This repository hosts code for different automated data manipulation for Getty Thesaurus of Geographic Names® Online ID's in xml files. For every script there is a version for manipulating a single xml file or for manipulating all xml files within a selected folder.
Please note that all programs require python3 and the following libraries: re, pathlib from Path, xml.etree.ElementTree, datetime, os and csv.
- TGN key to URI
- TGN key to URI (folder)
- Add Pleiades URI
- Add Pleiades URI (folder)
Check for the installed Python version:
$ python3 --version
If not installed:
$ sudo apt-get update
$ sudo apt-get install python3.6
To run one of the scripts on Linux just start it in the terminal and follow the instructions. If the repository is in the 'Downloads' directory use:
$ python3 /home/user/Downloads/tgn-Pleiades/programName.py
Check for installed Python version:
$ python --version
If not installed see Python Download.
To run one of the scripts on Windows just start it in the command prompt (cmd) and follow the instructions. If the repository is in the 'Downloads' directory use:
$ python C:\Users\User\Downloads\tgn-Pleiades\programName.py
Check for the installed Python version:
$ python3 --version
If not installed:
$ xcode-select --install
$ /usr/bin/ruby -e "$(curl -fsSL https://raw.githubusercontent.com/Homebrew/install/master/install)"
$ brew doctor
$ brew install python3
$ python3 --version
To run one of script on macOS just start it in the mac terminal and follow the instructions. If the repository is in Downloads use:
$ python3 Users/user/Downloads/programName.py
In the selected xml file the script adds a @ref attribute (Getty URI) to every node with a @key attribute according to its Getty Thesaurus of Geographic Names® Online ID.
Enter path to xml file:
> Status: Program started 2018-11-05 16:10:01.258239
> Enter path to import file: /home/user/Dokumente/myProject/file.xml
Enter folder where to save manipulated xml. Please note that the folder has to be created in advanced.
> Enter path to output folder: /home/user/Dokumente/myProject/output
Enter file name for manipulated xml:
> Enter output filename: manipulatedFile.xml
> Status: manipulatedFile.xml exported 2018-11-05 16:16:39.904738
Status: Program started 2018-11-05 16:10:01.258239
> Enter path to import file: C:\Users\User\Documents\myProject\file.xml
Enter folder where to save manipulated xml.

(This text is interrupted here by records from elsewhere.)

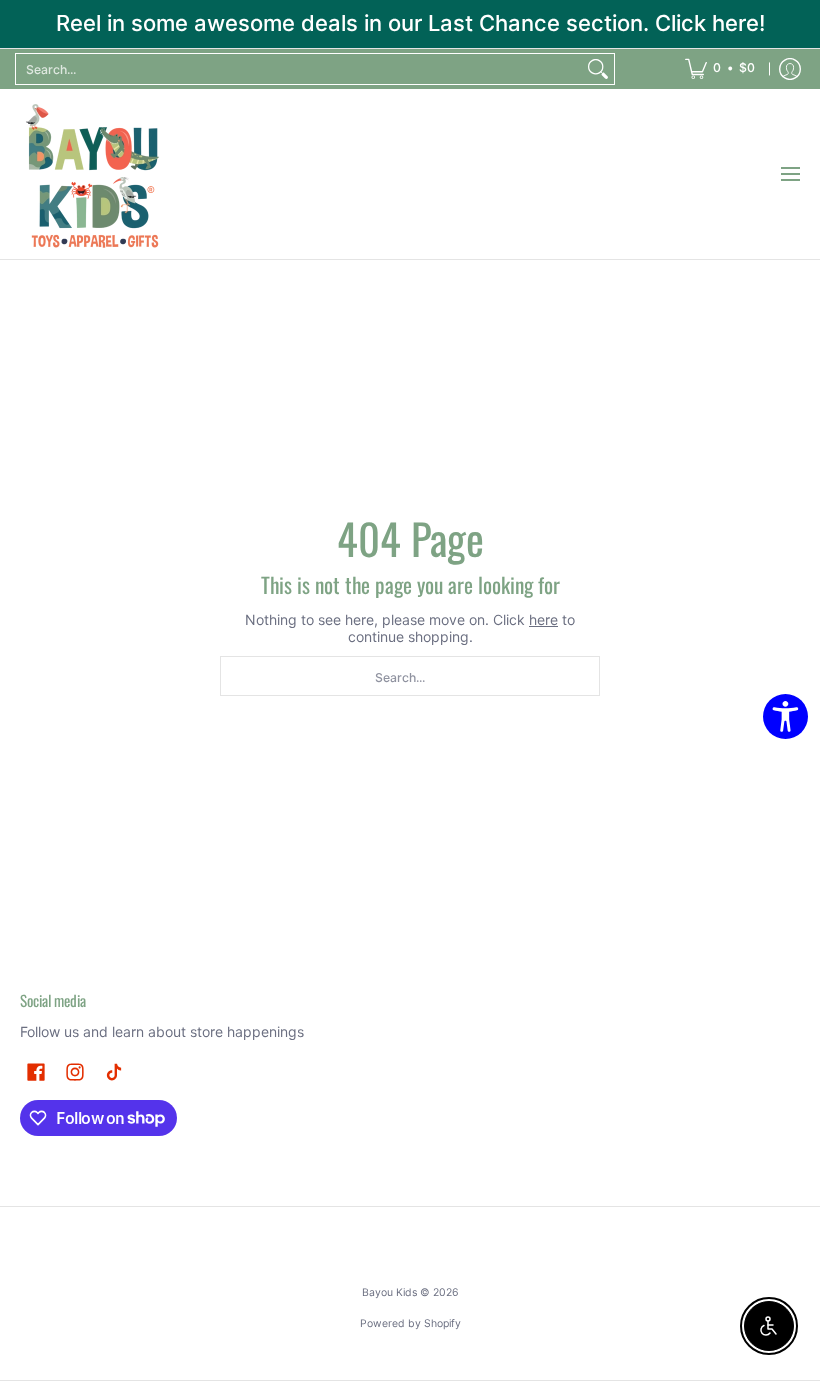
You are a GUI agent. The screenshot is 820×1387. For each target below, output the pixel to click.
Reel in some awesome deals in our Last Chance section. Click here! (410, 23)
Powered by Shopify (410, 1323)
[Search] (598, 69)
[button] (36, 1071)
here (543, 619)
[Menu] (789, 174)
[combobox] (299, 69)
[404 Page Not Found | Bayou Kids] (95, 174)
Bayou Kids (389, 1292)
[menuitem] (720, 69)
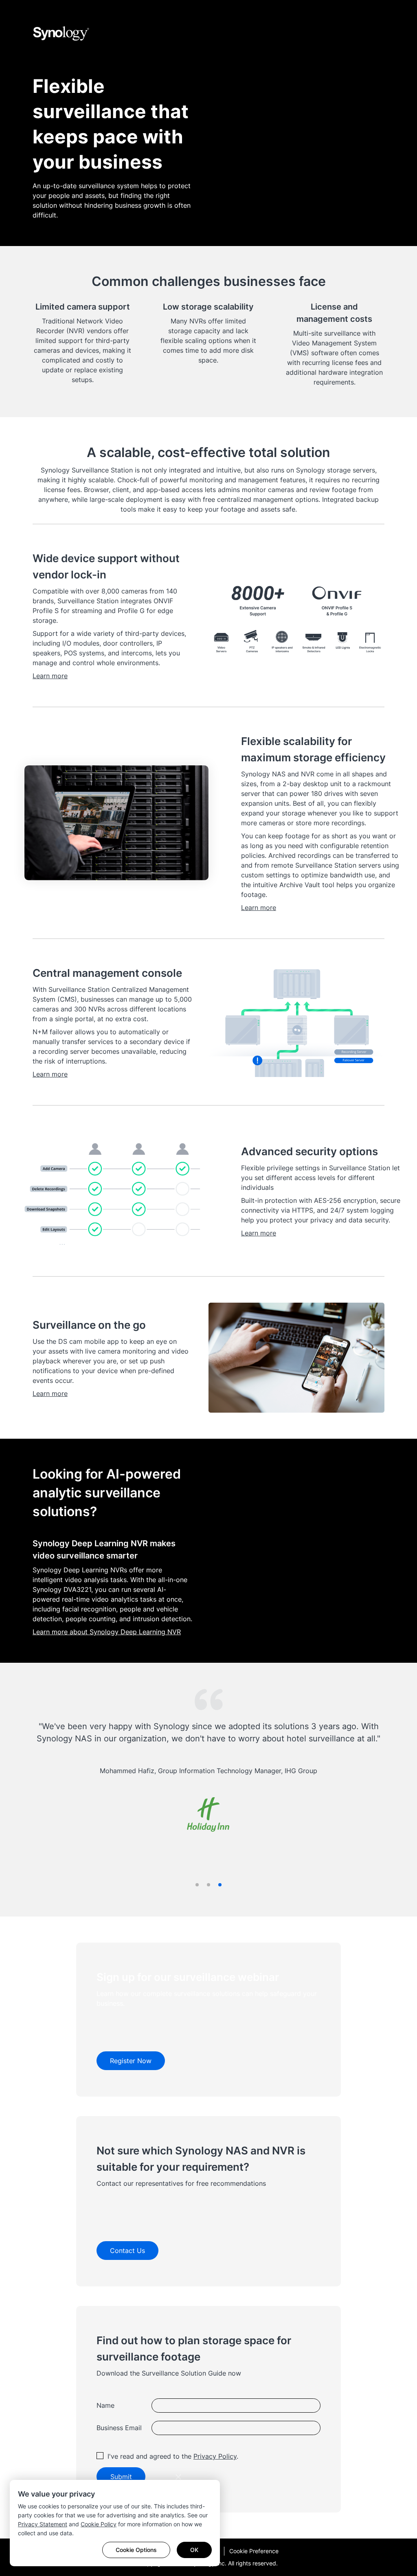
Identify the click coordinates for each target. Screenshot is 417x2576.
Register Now (130, 2061)
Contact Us (127, 2250)
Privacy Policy (215, 2456)
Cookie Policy (98, 2524)
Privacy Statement (42, 2524)
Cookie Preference (254, 2550)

Please note that the folder has to be created in advanced.
> Enter path to output folder: C:\Users\User\Documents\myProject\output\file.xml
Enter file name for manipulated xml:
> Enter output filename: manipulatedFile.xml
> Status: manipulatedFile.xml exported 2018-11-05 16:16:39.904738
Enter path to xml file:
> Status: Program started 2018-11-05 16:10:01.258239
> Enter path to import file: Users/user/Dokumente/myProject/file.xml
Enter folder where to save manipulated xml. Please note that the folder has to be created in advanced.
> Enter path to output folder: Users/user/Dokumente/myProject/output
Enter file name for manipulated xml:
> Enter output filename: manipulatedFile.xml
> Status: manipulatedFile.xml exported 2018-11-05 16:16:39.904738
For every xml file in the selected folder this script adds a @ref attribute (Getty URI) to every node with a @key attribute according to its Getty Thesaurus of Geographic Names® Online ID.
Enter path to folder with xml files:
> Status: Program started 2018-11-05 16:10:01.258239
> Enter input folder: /home/user/Dokumente/myProject/input
Enter folder where to save manipulated xml files. Please note that the folder has to be created in advanced and it should be different from the input folder. Otherwise the original xml files will be overwritten.
> Enter different output folder: /home/user/Dokumente/myProject/output
> Status: manipulatedFile1.xml exported 2018-11-05 16:16:39.904738
> Status: manipulatedFile2.xml exported 2018-11-05 16:16:39.904738
> Status: manipulatedFile3.xml exported 2018-11-05 16:16:39.904738
Enter path to folder with xml files:
> Status: Program started 2018-11-05 16:10:01.258239
> Enter input folder: C:\Users\User\Documents\myProject\input
Enter folder where to save manipulated xml files. Please note that the folder has to be created in advanced and it should be different from the input folder. Otherwise the original xml files will be overwritten.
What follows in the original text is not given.